[Begin Extracted data]
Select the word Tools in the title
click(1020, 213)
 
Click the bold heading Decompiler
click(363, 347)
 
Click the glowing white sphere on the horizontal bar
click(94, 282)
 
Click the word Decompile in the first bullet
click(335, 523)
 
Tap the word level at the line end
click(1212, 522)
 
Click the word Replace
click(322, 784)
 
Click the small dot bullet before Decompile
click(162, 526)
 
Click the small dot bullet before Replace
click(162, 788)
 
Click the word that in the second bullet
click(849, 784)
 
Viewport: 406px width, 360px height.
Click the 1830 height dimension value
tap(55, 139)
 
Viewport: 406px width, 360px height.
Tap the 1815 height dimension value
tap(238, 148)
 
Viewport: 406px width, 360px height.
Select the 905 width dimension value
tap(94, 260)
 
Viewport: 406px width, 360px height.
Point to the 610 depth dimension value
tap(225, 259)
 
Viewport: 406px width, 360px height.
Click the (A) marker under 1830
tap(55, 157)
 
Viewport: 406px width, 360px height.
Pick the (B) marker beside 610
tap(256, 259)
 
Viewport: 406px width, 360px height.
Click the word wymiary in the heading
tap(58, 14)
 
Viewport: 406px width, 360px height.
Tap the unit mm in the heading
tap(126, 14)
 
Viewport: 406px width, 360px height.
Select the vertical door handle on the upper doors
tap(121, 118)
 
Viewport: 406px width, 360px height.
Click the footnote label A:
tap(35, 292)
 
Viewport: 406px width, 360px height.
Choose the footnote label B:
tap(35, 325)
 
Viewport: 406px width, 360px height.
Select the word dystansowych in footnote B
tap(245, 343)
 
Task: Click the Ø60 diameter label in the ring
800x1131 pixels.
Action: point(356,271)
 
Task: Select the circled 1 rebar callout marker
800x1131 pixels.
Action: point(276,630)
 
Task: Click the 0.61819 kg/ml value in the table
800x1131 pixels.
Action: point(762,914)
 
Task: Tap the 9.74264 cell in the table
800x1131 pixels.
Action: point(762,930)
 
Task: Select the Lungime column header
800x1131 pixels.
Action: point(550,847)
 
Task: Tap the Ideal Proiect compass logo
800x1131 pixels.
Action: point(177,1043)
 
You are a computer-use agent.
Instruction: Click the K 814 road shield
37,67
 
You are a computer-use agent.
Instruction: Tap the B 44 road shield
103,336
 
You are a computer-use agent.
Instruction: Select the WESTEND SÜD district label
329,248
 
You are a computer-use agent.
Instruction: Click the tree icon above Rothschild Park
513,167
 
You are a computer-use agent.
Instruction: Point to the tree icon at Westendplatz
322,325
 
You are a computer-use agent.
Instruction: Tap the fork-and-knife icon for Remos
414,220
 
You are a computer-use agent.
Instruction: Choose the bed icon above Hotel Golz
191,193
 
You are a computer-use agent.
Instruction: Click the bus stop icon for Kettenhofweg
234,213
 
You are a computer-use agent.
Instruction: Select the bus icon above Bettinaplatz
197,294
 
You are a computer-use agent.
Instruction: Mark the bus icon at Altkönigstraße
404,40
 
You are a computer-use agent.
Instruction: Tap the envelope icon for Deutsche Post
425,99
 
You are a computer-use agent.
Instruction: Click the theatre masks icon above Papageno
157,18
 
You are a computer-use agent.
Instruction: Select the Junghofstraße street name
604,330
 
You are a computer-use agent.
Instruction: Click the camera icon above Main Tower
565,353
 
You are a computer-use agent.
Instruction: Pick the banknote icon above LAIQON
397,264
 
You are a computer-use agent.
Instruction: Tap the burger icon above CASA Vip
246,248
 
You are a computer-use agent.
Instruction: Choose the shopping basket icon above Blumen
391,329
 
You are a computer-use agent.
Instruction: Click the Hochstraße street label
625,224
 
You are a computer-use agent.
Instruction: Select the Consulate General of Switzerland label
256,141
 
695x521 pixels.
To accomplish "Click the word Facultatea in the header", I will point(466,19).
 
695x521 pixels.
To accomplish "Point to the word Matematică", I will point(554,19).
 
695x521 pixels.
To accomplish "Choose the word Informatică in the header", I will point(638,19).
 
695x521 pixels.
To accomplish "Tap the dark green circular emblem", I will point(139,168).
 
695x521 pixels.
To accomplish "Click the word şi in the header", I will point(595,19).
[End Extracted data]
◆ **Work to complete**: Copy out the lines of the records above, from the first line of the records through the line that contains "tap(58, 14)", both included.

◆ **Result**:
Select the word Tools in the title
click(1020, 213)
 
Click the bold heading Decompiler
click(363, 347)
 
Click the glowing white sphere on the horizontal bar
click(94, 282)
 
Click the word Decompile in the first bullet
click(335, 523)
 
Tap the word level at the line end
click(1212, 522)
 
Click the word Replace
click(322, 784)
 
Click the small dot bullet before Decompile
click(162, 526)
 
Click the small dot bullet before Replace
click(162, 788)
 
Click the word that in the second bullet
click(849, 784)
 
Viewport: 406px width, 360px height.
Click the 1830 height dimension value
tap(55, 139)
 
Viewport: 406px width, 360px height.
Tap the 1815 height dimension value
tap(238, 148)
 
Viewport: 406px width, 360px height.
Select the 905 width dimension value
tap(94, 260)
 
Viewport: 406px width, 360px height.
Point to the 610 depth dimension value
tap(225, 259)
 
Viewport: 406px width, 360px height.
Click the (A) marker under 1830
tap(55, 157)
 
Viewport: 406px width, 360px height.
Pick the (B) marker beside 610
tap(256, 259)
 
Viewport: 406px width, 360px height.
Click the word wymiary in the heading
tap(58, 14)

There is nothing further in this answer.